方法细节:选取BCR-ABL阳性CML细胞系(LAMA-84、K562)和BCR-ABL阴性对照细胞系(U937),用治疗剂量伊马替尼处理24小时(LAMA-84、K562用≤2.5μM,U937用5μM);通过定量逆转录PCR(qRT-PCR)检测c-MYB和ESPL1的mRNA水平(以β-葡萄糖醛酸苷酶(Gus)为内参,用Qiagen QuantiTect引物试剂盒);通过Western blot检测c-MYB和Separase的蛋白水平(用Abcam的c-MYB单克隆抗体(ab45150,1:10000稀释),Santa Cruz的山羊抗兔HRP二抗,ChemiDoc XRS+系统成像,Image Lab软件密度分析,以Actin为内参)。
结果解读:CML细胞系中,伊马替尼处理后c-MYB和ESPL1的mRNA及蛋白水平均显著下降(LAMA-84:c-MYB蛋白下降25.7±9.6%,ESPL1 mRNA下降90±3.3%;K562:c-MYB蛋白下降37.1±9.6%,ESPL1 mRNA下降25.0±9.7%);而BCR-ABL阴性的U937细胞中,二者表达无显著变化(图1,表1)。
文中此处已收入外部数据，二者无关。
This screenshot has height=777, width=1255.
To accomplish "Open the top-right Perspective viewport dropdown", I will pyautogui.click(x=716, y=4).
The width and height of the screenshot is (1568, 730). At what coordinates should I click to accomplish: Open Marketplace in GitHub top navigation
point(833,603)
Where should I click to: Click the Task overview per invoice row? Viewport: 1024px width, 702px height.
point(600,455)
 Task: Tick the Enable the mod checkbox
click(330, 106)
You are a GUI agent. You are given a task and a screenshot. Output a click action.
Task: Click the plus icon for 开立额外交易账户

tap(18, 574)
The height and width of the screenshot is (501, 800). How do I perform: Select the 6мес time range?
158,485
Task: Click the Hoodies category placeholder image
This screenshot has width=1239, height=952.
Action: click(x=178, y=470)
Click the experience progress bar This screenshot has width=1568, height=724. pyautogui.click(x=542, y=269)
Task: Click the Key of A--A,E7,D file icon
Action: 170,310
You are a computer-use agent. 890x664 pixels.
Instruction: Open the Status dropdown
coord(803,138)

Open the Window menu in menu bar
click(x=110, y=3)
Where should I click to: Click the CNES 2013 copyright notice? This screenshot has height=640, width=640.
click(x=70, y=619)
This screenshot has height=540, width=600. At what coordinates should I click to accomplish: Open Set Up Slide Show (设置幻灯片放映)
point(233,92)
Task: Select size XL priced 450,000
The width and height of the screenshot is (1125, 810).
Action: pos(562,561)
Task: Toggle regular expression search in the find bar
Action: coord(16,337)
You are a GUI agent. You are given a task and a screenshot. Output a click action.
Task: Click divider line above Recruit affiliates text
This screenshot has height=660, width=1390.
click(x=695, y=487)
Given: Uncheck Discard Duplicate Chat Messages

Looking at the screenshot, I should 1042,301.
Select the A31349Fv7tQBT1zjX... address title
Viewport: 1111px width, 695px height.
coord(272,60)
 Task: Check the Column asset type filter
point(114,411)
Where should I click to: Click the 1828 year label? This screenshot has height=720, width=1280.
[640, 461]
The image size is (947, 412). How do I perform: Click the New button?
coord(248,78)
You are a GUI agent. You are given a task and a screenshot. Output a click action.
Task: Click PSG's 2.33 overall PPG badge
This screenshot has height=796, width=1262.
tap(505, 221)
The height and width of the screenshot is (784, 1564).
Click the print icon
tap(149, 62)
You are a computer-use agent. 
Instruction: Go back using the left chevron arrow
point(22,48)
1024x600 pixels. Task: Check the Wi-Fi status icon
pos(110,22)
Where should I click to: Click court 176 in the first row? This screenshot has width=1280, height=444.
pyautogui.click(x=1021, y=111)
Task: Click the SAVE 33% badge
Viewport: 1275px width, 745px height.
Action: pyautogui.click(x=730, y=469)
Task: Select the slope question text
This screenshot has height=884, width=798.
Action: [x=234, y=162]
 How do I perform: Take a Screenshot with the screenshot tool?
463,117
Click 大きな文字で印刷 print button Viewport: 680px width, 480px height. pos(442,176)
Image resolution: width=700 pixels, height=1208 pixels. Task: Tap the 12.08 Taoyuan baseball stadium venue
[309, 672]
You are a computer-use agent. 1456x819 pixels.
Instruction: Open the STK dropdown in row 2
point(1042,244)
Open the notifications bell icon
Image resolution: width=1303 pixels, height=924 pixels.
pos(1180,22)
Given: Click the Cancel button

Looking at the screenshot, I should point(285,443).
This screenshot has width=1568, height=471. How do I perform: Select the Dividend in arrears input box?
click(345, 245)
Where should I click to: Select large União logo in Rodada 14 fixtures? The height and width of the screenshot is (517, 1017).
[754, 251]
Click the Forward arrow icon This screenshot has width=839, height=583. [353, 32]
这表明伊马替尼对c-MYB和ESPL1的下调依赖BCR-ABL的存在
产品关联:实验所用关键产品包括Abcam的c-MYB单克隆抗体(货号ab45150)、Santa Cruz的山羊抗兔HRP conjugated抗体、BIO-RAD的ChemiDoc™ XRS+成像系统、Qiagen的RNeasy RNA提取试剂盒和QuantiTect引物试剂盒、Roche的LightCycler 480 qRT-PCR系统。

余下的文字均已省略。